Proper way crossplatfom convert from std::string to 'const TCHAR *' - c++

I'm working for crossplatrofm project in c++ and I have variable with type std::string and need convert it to const TCHAR * - what is proper way, may be functions from some library ?
UPD 1: - as I see in function definition there is split windows and non-Windows implementations:
#if defined _MSC_VER || defined __MINGW32__
#define _tinydir_char_t TCHAR
#else
#define _tinydir_char_t char
#endif
- so is it a really no way for non spliting realization for send parameter from std::string ?

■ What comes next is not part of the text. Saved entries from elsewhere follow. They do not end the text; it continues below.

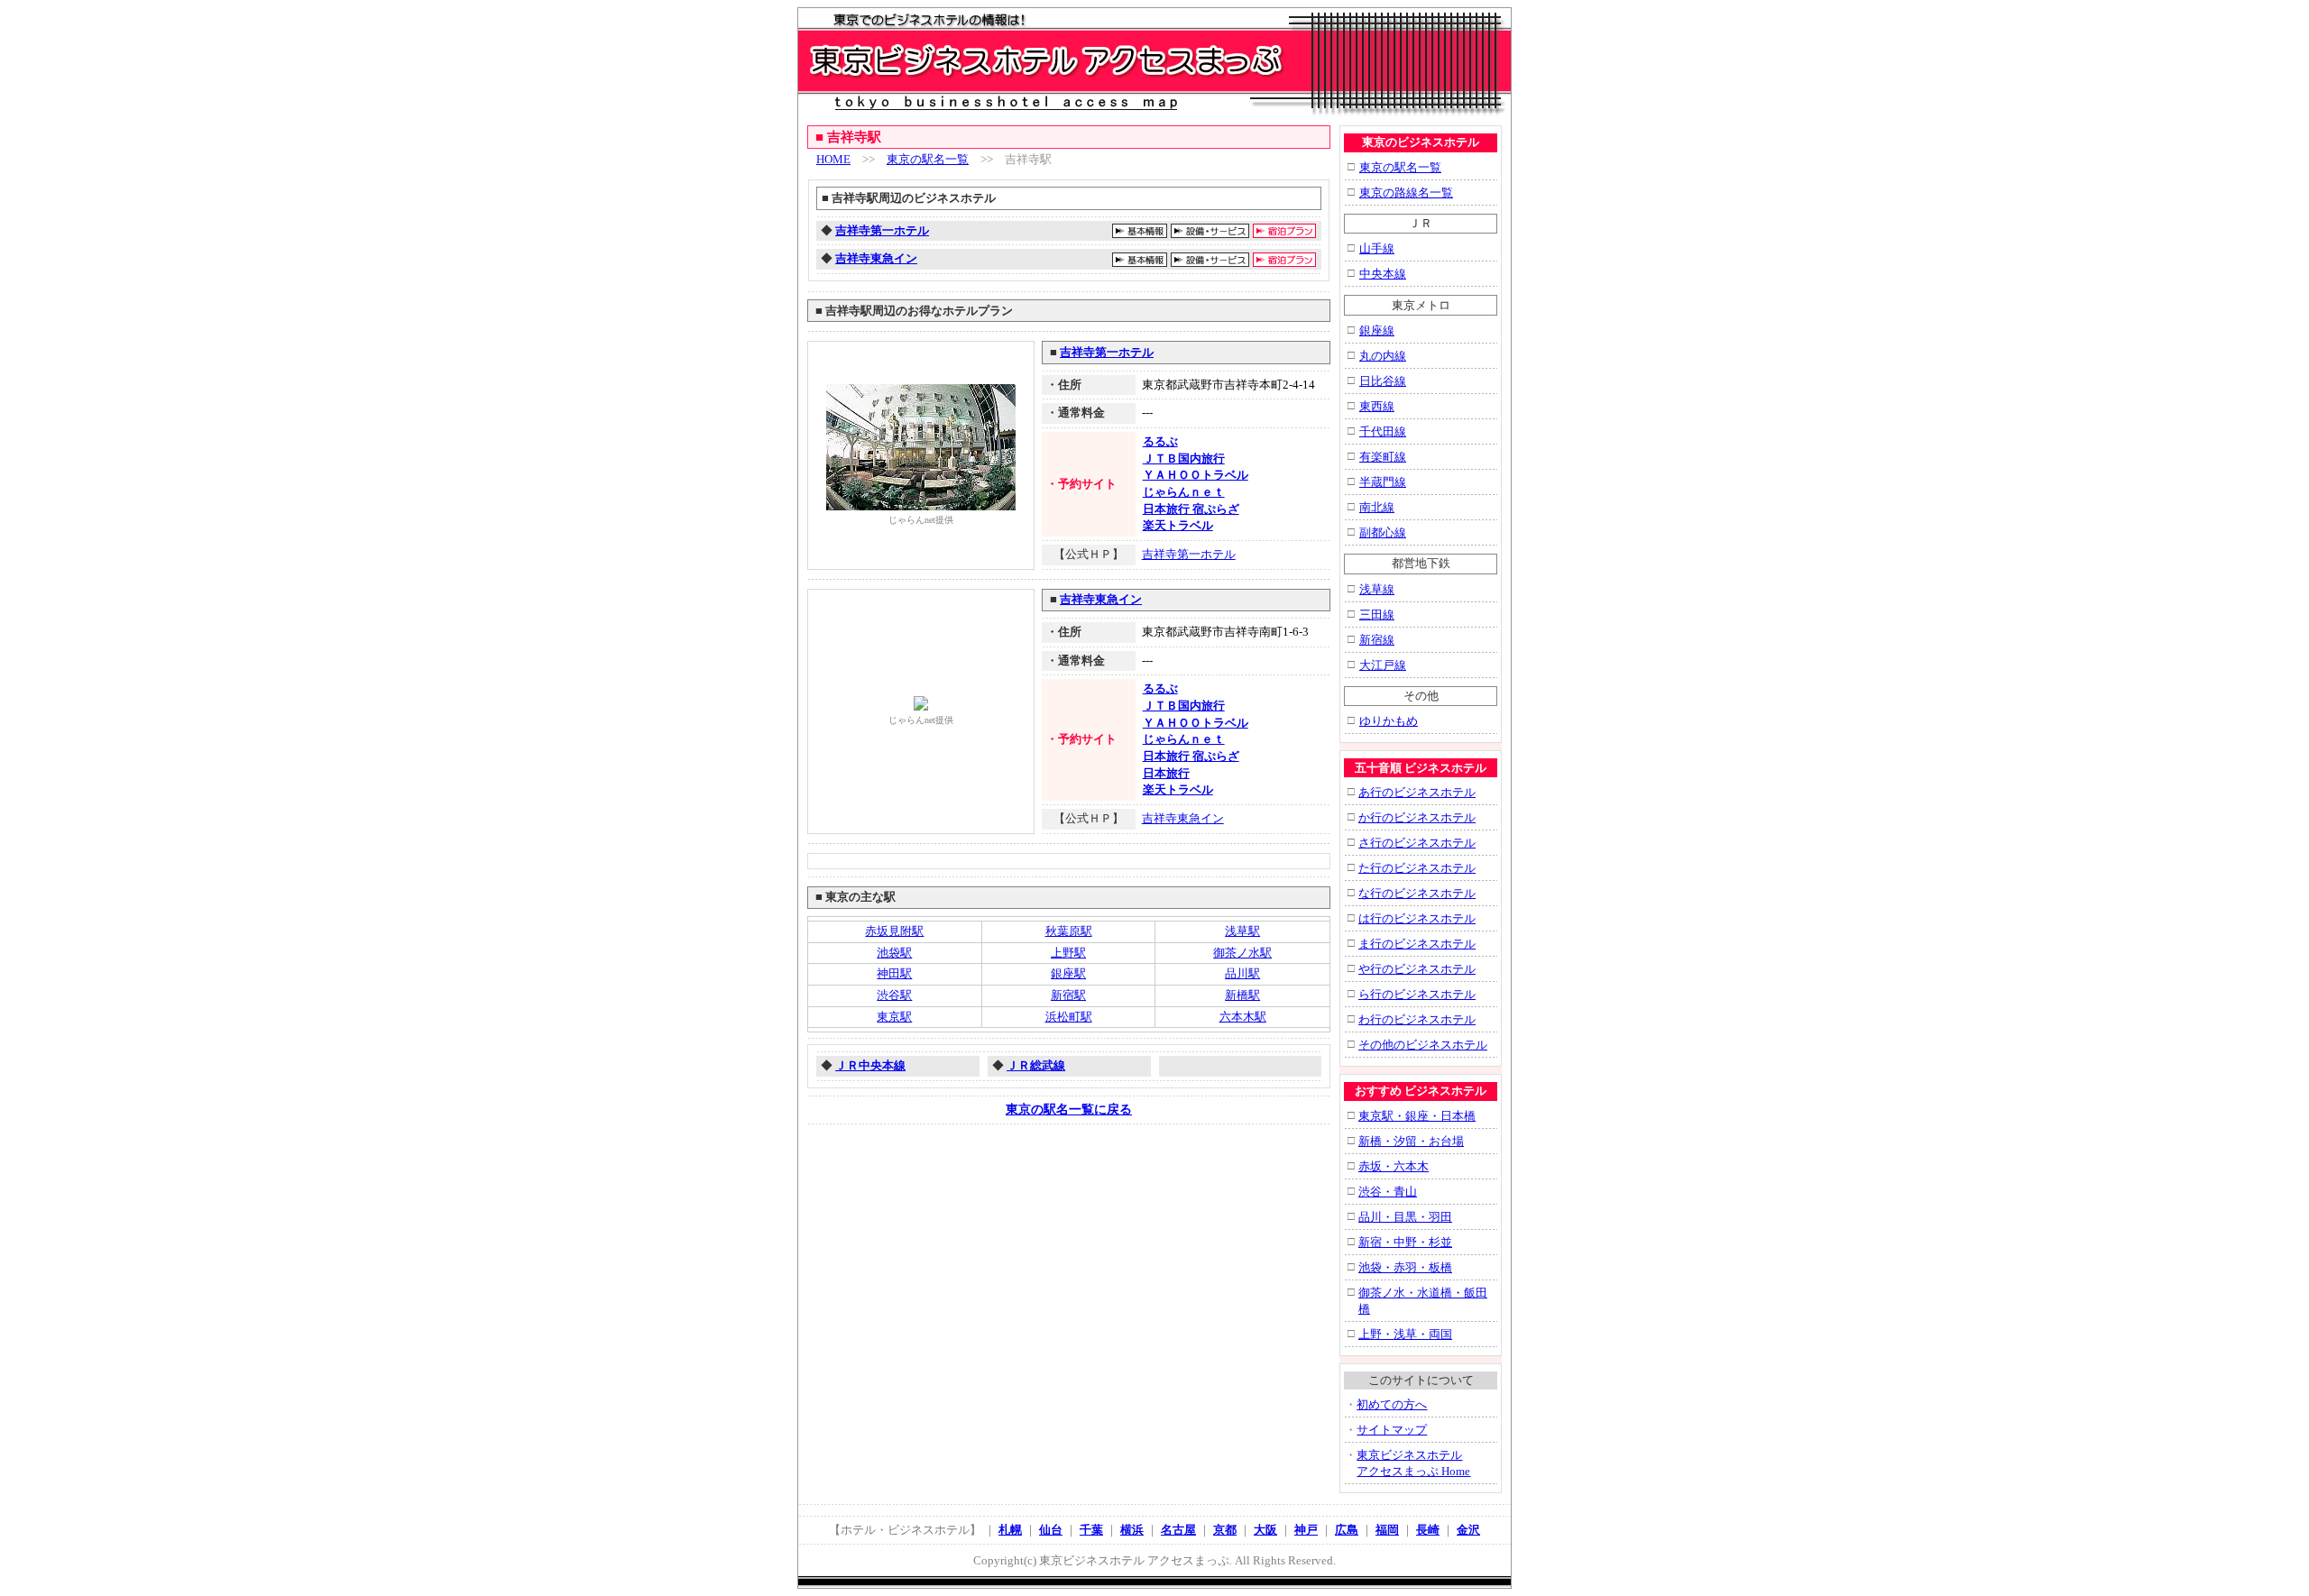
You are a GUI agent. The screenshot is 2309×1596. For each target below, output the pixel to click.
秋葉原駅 (1068, 931)
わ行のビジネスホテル (1417, 1019)
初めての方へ (1392, 1404)
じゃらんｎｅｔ (1184, 492)
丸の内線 (1382, 355)
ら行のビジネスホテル (1417, 994)
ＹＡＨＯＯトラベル (1195, 475)
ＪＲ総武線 (1036, 1065)
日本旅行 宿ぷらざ (1191, 509)
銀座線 (1376, 330)
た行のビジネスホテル (1417, 868)
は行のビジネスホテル (1417, 918)
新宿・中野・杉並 (1405, 1242)
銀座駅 (1068, 973)
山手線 (1376, 248)
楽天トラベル (1178, 525)
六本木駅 (1242, 1016)
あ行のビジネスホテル (1417, 792)
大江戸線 (1382, 665)
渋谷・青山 (1387, 1191)
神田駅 (894, 973)
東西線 (1376, 406)
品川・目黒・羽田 (1405, 1217)
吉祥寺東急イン (876, 258)
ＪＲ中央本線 (870, 1065)
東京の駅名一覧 (928, 159)
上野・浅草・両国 (1405, 1334)
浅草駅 (1242, 931)
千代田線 (1382, 431)
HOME (833, 159)
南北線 (1376, 507)
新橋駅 (1242, 995)
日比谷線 (1382, 381)
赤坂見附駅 (894, 931)
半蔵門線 (1382, 482)
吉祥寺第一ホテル (882, 230)
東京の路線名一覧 (1406, 192)
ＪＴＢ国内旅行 (1184, 458)
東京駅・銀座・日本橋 (1417, 1116)
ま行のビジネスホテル (1417, 943)
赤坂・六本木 (1393, 1166)
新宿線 (1376, 640)
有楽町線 (1382, 456)
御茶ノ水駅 (1242, 952)
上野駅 (1068, 952)
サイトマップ (1392, 1429)
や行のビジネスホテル (1417, 969)
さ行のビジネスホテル (1417, 842)
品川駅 (1242, 973)
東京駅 (894, 1016)
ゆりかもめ (1388, 721)
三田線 (1376, 614)
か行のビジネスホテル (1417, 817)
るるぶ (1160, 441)
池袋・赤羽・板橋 (1405, 1267)
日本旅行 (1166, 773)
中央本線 (1382, 273)
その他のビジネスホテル (1422, 1044)
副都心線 (1382, 532)
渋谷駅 (894, 995)
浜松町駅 (1068, 1016)
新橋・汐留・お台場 (1411, 1141)
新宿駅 (1068, 995)
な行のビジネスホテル (1417, 893)
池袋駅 (894, 952)
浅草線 (1376, 589)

Proper way crossplatfom convert from std::string to 'const TCHAR *'
TCHAR should not be used in cross platform programs at all; Except of course, when interacting with windows API calls, but those need to be abstracted away from the rest of the program or else it won't be cross-platform. So, you only need to convert between TCHAR strings and char strings in windows specific code.
The rest of the program should use char, and preferably assume that it contains UTF-8 encoded strings. If user input, or system calls return strings that are in a different encoding, you need to figure out what that encoding is, and convert accordingly.
Character encoding conversion functionality of the C++ standard library is rather weak, so that is not of much use. You can implement the conversion according the encoding specification or you can use a third party implementation, as always.
may be functions from some library ?
I recommend this.
as I see in function definition there is split windows and non-Windows implementations
The library that you use doesn't provide a uniform API to different platforms, so it cannot be used in a truly cross-platform way. You can write a wrapper library with uniform function declarations that handles the character encoding conversion on platforms that need it.
Or, you can use another library, which provides a uniform API and converts the encoding transparently.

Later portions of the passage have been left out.